From the summit the trail descends quite steeply through dense forest and boulders to Okura nokkoshi. Even in mid-July snow remains in the shaded valleys though regular hiking shoes will suffice. Returning to mid-morning heat the path progresses through deep undergrowth to a ridgeline before dropping down to the blue dome-shaped Kurosawa Hyutte 黒沢池ヒュッテ. Caution is needed as sections of trail are narrow and unstable. I would advise collecting water here and carrying it to the Koyaike Hyutte which is currently dry. The water at both mountain huts requires treatment such as boiling. The final climb up to Mt. Chausu 茶臼山 (2,171 m) across to the Koyaike Hyutte 高谷池ヒュッテ is gradual with some superb views of the surrounding marshlands. Nearer to the hut there are tracks of Abies mariesii (Maries’ fir or Oshirabiso) on the cool wet mountainsides.
The campsite (1,000 yen) sits adjacent to the charming Koya-ike. It’s a very popular place to camp so try to arrive early to secure a good position. As mentioned above one major issue with this campsite is the unreliable water supply. How and why, they haven’t devised a means of rainwater collection is baffling especially given how well the hut is patronised and that a new building was completed in 2020.
Day 3: Gentle Mountain Slopes Await (11.9 km)
Overnight condensation is usually a fair sign of clear conditions. Wasting little time I grabbed my headlamp, camera, water, and snacks and exited the tent at 4 am. The trail down to the Tenguno-niwa 天狗の庭 is shored up with wooden board walks to protect the fragile environment. In clear weather the marshlands deliver a shimmering reflection of the treeless Hiuchi-yama. From Tenguno-niwa to the summit isn’t particularly taxing and you should find yourself atop Mt. Hiuchi 火打山 (2,462 m) in about an hour. About half way up is Raichodaira ライチョウ平 apparently a good spot for viewing Rock ptarmigan. The view is a veritable a who’s who of Hyaku-meizan classic’s including the likes of Mt. Yari, Yatsugatake, Mt. Kinpu and even Fuji-san 180 km away. Closer by is the cone shaped Niigata Yakeyama 新潟焼山 an active volcano.

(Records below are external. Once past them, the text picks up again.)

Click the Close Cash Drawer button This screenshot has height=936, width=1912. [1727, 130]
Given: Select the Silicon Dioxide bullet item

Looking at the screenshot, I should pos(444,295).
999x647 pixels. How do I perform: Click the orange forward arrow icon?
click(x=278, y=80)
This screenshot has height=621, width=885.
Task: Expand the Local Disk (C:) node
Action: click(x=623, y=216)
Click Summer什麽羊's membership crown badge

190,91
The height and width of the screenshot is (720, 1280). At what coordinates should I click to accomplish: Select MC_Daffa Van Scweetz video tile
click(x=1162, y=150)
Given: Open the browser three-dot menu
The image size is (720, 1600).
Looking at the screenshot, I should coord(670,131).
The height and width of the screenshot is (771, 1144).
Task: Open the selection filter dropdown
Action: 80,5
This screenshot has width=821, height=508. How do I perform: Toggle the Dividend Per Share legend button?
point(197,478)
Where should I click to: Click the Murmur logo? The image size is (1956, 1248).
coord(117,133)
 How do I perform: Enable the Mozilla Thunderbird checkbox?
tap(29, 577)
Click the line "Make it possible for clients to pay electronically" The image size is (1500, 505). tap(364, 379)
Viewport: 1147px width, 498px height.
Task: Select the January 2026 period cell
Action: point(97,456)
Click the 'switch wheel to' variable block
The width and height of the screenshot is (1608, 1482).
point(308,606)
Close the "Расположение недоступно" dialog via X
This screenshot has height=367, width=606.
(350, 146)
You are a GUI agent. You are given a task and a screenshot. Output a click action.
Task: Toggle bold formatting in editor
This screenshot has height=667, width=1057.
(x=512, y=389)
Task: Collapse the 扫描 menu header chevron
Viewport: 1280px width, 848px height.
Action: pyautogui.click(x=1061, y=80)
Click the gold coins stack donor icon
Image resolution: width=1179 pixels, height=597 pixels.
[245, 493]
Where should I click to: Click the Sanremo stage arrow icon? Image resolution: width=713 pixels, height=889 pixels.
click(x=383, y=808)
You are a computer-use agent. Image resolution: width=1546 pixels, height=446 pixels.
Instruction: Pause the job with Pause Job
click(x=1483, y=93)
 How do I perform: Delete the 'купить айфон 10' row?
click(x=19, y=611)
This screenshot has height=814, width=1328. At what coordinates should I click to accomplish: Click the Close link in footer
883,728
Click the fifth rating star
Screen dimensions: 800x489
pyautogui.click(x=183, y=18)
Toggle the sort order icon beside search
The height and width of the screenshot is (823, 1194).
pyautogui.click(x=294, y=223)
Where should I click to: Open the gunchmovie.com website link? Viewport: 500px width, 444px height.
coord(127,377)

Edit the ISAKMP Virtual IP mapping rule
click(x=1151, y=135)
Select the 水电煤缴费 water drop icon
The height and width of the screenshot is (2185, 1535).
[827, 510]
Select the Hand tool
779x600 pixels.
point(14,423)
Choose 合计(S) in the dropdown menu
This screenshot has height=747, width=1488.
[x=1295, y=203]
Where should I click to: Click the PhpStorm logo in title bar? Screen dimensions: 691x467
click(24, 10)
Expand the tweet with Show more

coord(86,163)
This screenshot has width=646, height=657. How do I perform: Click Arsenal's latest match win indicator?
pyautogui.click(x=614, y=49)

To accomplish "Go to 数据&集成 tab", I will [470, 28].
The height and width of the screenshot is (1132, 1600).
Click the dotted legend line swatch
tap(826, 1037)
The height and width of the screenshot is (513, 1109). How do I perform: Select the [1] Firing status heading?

Return to Koya-ike, break camp, and look for a sign for Sasagamine 笹ケ峰. The descent to Fujimidaira 富士見平 is relatively benign but steepens shortly thereafter culminating in the Jyuni-magari 十二曲り or twelve turns. A nice spot to rehydrate and take a quick breather is a fast-flowing river at the Kurosawa Bridge. With the hard work out the way it’s a matter of following the trail through beech forest to a vehicular road where there is sign pointing to the Mt. Hiuchi Climbing Road Entrance. An infrequent bus for Myoko-Kogen Station (50 mins, 1,000 yen) departs from the far side of the carpark.